Short Duration ECG into Autoencoder Followed By Clustering

An Explorational Study

More Info
expand_more

Abstract

Electrocardiography is the craft of producing electrocardiograms. These graphs give physicians insight into the potential pathology of the heart. In order to come to a diagnosis, physicians use electrocardiograms in combination with follow-up physical examinations. There has been extensive research into automated methods that can differentiate healthy individuals from pathological individuals
when given only an electrocardiogram. Some of these methods make use of neural networks that do feature extraction and classification in an end-to-end fashion. Related research performs feature engineering on ECG data followed by clustering. The evaluation shows that the resulting clusters coincide with heart pathology annotations. This master thesis describes the search for a machine
learning pipeline, where a combination of an input representation, autoencoder, and clustering algorithm produces clusters coinciding with heart pathology without being biased by either heart pathology annotations or feature engineering that is already known to be predictive of heart pathology. Although the preexisting methods yield state-of-the-art accuracies, they do not allow us to learn about the structure and patterns in the data and the supervised methods are very costly to create. There has been no research into feature extraction by autoencoder followed by unsupervised clustering. Doing this could expose patterns in the data that could lead to improved diagnostics of heart pathology, and to automatic methods that are cheaper to create by turning the problem of diagnosis into an unsupervised or semi-unsupervised problem. In order to find the combination of input representation, autoencoders, and clustering that is best suited for predicting heart pathology from ECG signals, experiments are done that give insight into how much the resulting clusters coincide with heart pathology. The experiments work by first feeding some representation of one-second ECG objects into the autoencoder, after which the resulting low-dimensional representations are fed into a clustering algorithm. The clustering algorithm gives every low-dimensional ECG object a cluster label.
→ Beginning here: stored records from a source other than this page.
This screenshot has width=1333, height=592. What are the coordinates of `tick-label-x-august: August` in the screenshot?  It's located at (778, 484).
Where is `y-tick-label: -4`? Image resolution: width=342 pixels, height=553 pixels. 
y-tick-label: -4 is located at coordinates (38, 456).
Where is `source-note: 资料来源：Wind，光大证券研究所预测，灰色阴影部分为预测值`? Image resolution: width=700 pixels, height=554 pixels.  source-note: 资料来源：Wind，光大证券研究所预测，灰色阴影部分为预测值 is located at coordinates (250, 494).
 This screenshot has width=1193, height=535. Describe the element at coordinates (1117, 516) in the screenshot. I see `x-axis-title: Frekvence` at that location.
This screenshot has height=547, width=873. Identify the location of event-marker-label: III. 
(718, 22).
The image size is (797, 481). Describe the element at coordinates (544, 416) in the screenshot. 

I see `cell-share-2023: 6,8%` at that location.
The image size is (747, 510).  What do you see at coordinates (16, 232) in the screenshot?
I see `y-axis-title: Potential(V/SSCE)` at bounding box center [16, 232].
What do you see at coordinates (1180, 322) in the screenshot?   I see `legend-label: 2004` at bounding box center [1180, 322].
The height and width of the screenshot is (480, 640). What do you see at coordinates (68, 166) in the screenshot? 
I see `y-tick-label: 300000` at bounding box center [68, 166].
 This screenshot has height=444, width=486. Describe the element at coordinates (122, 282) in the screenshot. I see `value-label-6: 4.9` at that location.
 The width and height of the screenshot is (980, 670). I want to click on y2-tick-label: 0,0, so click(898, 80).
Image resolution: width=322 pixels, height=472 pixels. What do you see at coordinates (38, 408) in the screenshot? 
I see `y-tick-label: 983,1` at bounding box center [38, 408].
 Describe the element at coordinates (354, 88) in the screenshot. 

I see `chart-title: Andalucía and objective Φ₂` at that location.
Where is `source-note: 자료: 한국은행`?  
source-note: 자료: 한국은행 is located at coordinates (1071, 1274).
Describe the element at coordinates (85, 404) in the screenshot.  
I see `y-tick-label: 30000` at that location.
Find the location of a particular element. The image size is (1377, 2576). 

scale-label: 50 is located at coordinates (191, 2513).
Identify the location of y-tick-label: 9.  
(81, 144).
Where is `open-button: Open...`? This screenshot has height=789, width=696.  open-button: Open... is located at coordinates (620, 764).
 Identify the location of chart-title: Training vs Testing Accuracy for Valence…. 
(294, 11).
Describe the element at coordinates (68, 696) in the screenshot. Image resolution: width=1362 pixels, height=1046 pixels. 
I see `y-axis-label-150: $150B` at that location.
The cluster labels are mapped to heart pathology labels by making use of existing heart pathology labels. This heart pathology label can now be interpreted as a class prediction in the context of classification. This setup is created to quantitatively answer to what degree the resulting clusters coincide with heart pathology. In the end, the concatenated image plot representation objects fed into a convolutional autoencoder followed by SOM clustering are compared to existing research. The classification accuracy achieved by the autoencoder pipeline formed in this research is 0.76 ± 0.01. This means that the clusters formed by the existing research coincide much more with heart pathology labels than the clusters from this research. A qualitative visualization from the low dimensional representations after the autoencoder, however, shows that the setup from this research is better at identifying patient IDs than heart pathology. This means that the features extracted by the autoencoder are salient for identifying persons, but not for identifying heart pathology.